Following the COVID-19 lockdown in Spring 2020, it is expected that the travel demand of people may gradually peak up again. However, there has been plenty of speculation on how and which direction it will take in return to normalcy. Amid uncertainties about future recurrences of the pandemic in various scales and forms, it is unclear when the “new normal” situation will return, and what it will look like.

The disruption to daily life – including flexible work schedules, telecommuting, e-shopping, and online social/religious activities – may change the travel patterns of many urban residents.

It is, therefore, essential to have real/revealed evidence (ground-truth data/observation) of travel demands in a post-COVID-19 lockdown situation. Such data will work as a reference to the future datasets to assess the return to normalcy, as well to the past datasets to assess the effects of lockdown.

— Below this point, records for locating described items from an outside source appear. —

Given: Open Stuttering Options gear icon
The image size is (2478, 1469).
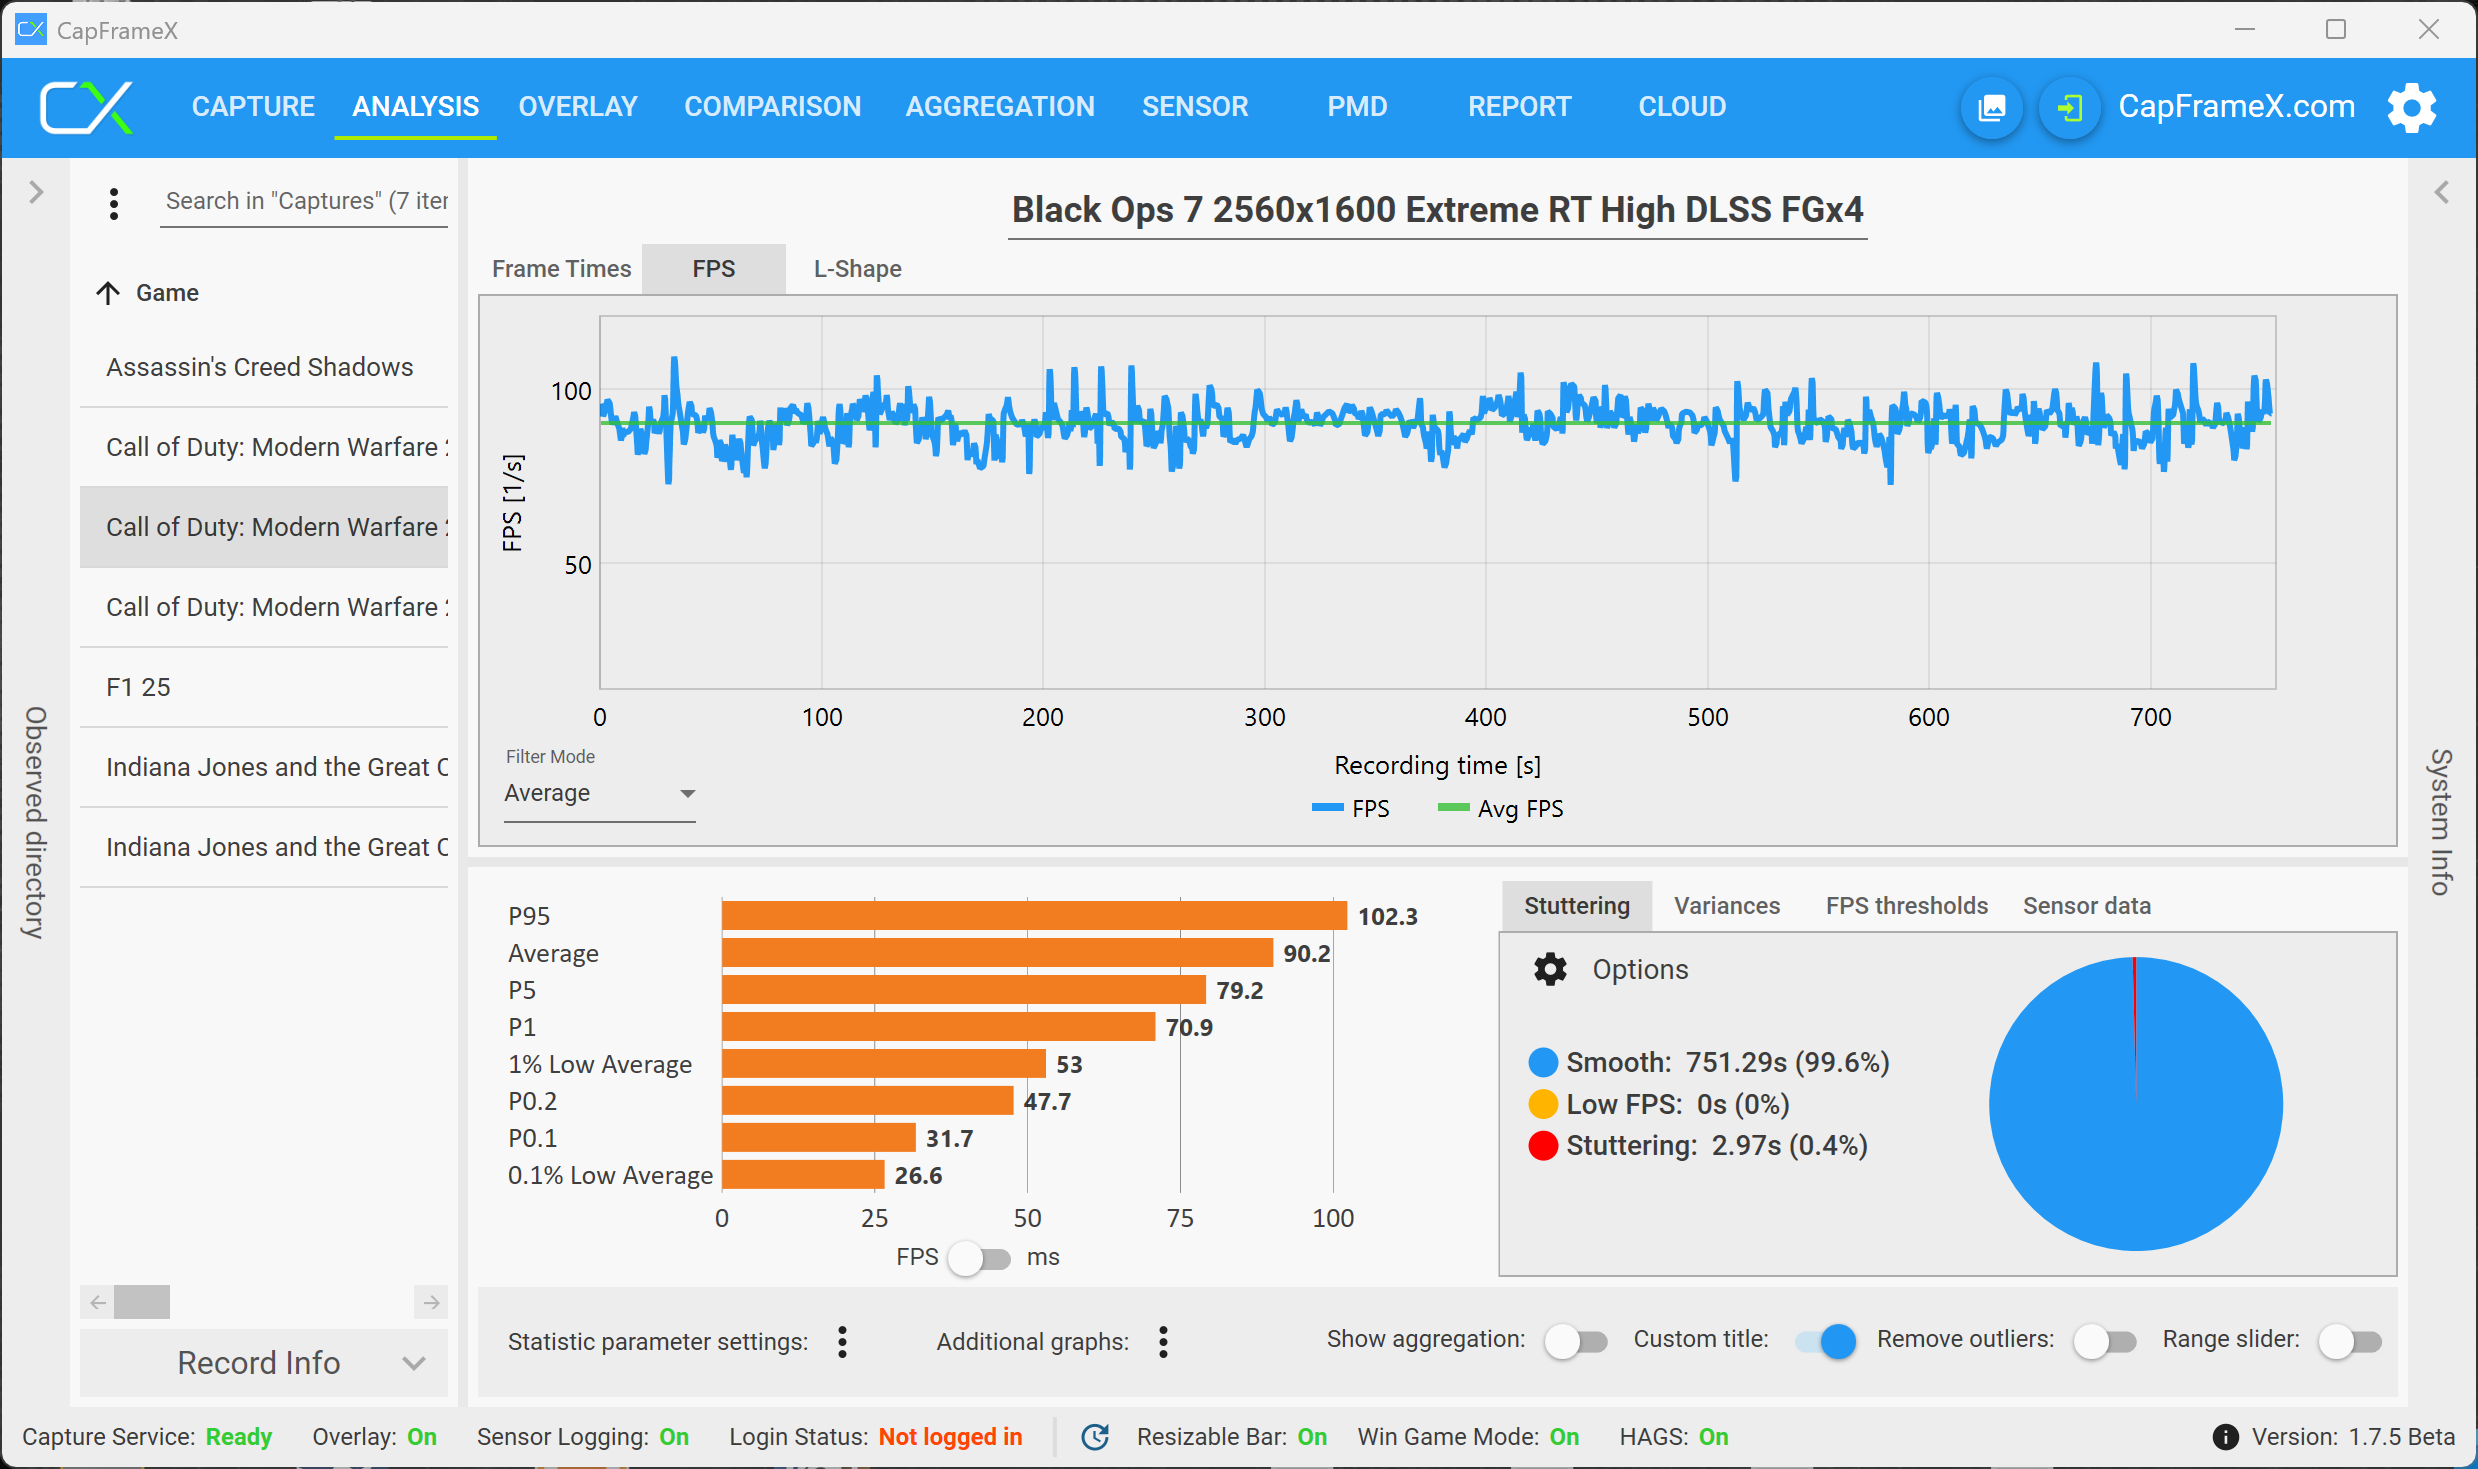Looking at the screenshot, I should pyautogui.click(x=1550, y=969).
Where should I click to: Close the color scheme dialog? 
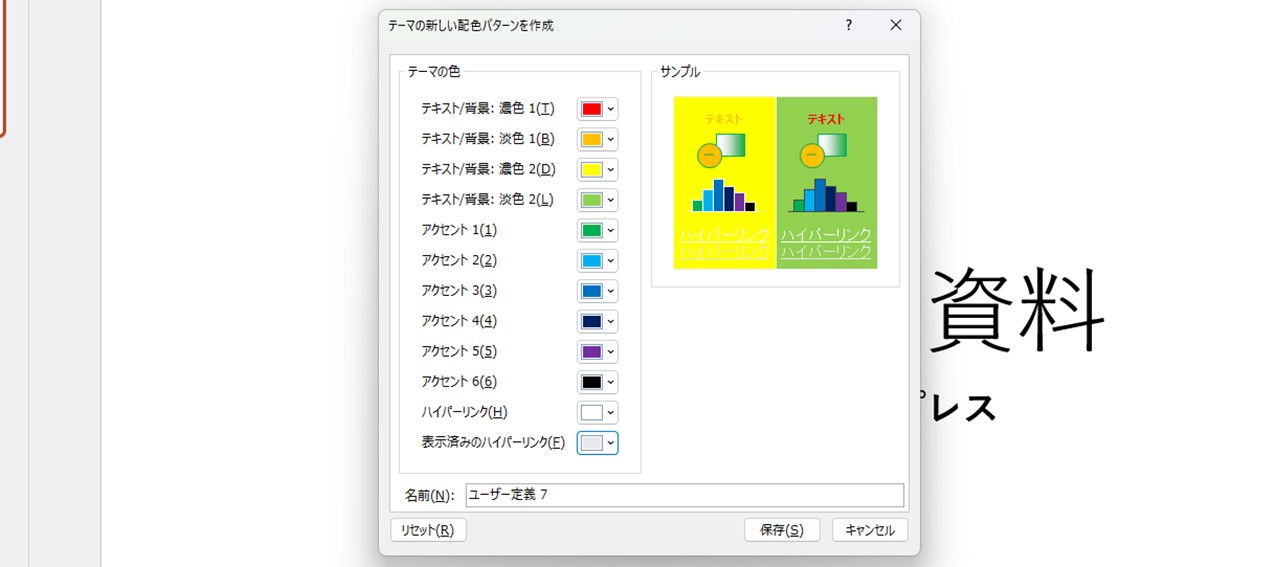coord(896,25)
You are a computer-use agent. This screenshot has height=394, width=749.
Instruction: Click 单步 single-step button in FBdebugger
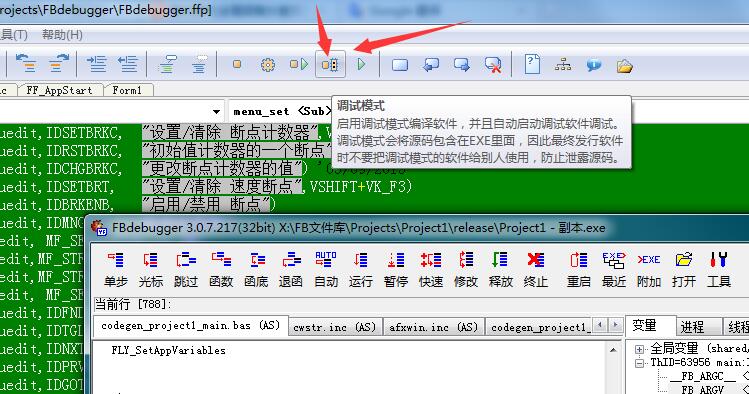[x=116, y=269]
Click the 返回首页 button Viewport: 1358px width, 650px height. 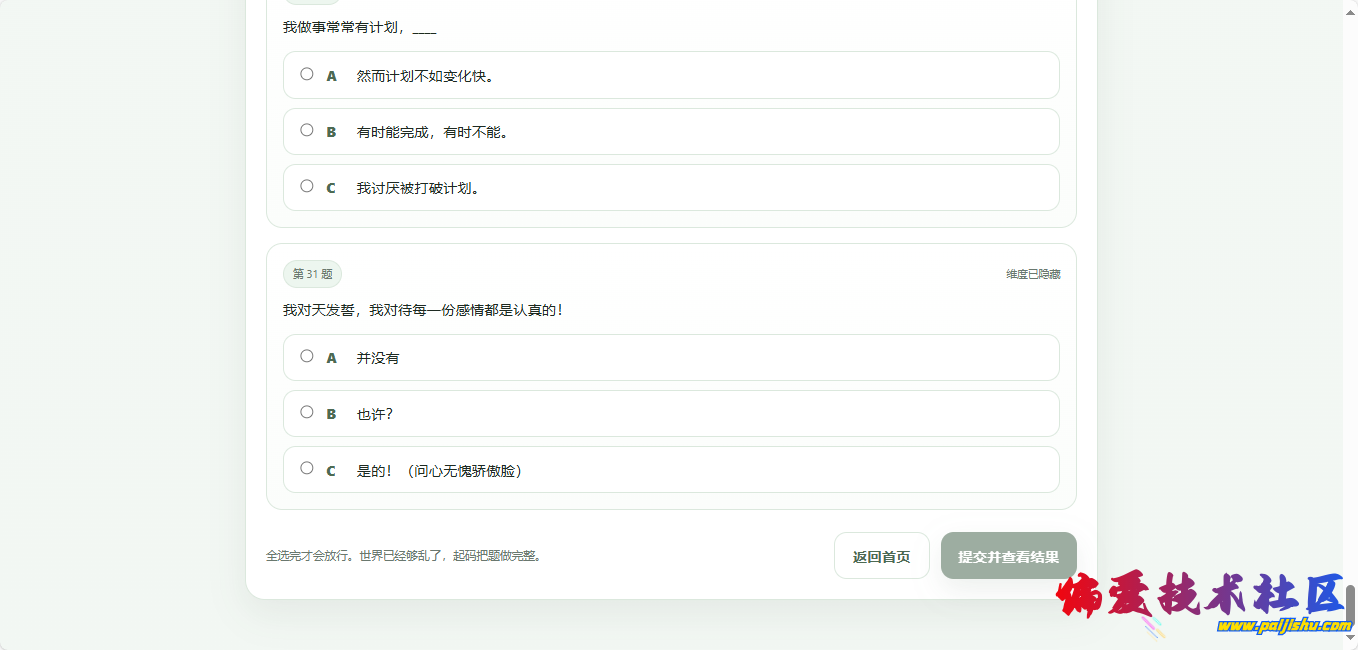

The Transportation Tomorrow Survey (TTS) has been the core travel demand dataset in the Greater Toronto and Hamilton Area since 1986. The latest TTS was in 2016, and the next one is expected to be in 2021-2022. However, without any reference dataset of the same kind in Fall 2020, any future dataset will be questioned unless it is in a distant future from 2020.

This project will conduct a household travel survey, precisely as the planned 2021-2022 TTS with the addition of a section on behaviour and attitude. The survey will use TRAISI software and be conducted online. In addition to a daily travel diary, the survey will also collect information on how the respondents perceive their travel demand will change in the future as they experienced the Spring 2020 COVID-19 lockdown.

The study area is the Greater Toronto and Hamilton Area (GTHA), with a sample size of minimum 1,000 from each regional municipality (to be confirmed). Data collection will take place from September 15 to November 30, with analysis and report creation concluded by December 31, 2020.


About the Travel Demand Modelling Group (TDMG)

The Travel Demand Modelling Group (TDMG) is based in the Department of Civil and Mineral Engineering at the University of Toronto.

Principal Investigator: Professor Khandker Nurul Habib

Researchers: Alireza Dianat (PhD Student), Jason Hawkins (PhD Candidate), Sanjana Hossain (PhD Candidate), Nora Liu (MASc Candidate), Patrick Loa (PhD Student), Sk Md Mashrur (PhD Student), Saeed Shakib (PhD Student) and Kaili Wang (MASc Candidate).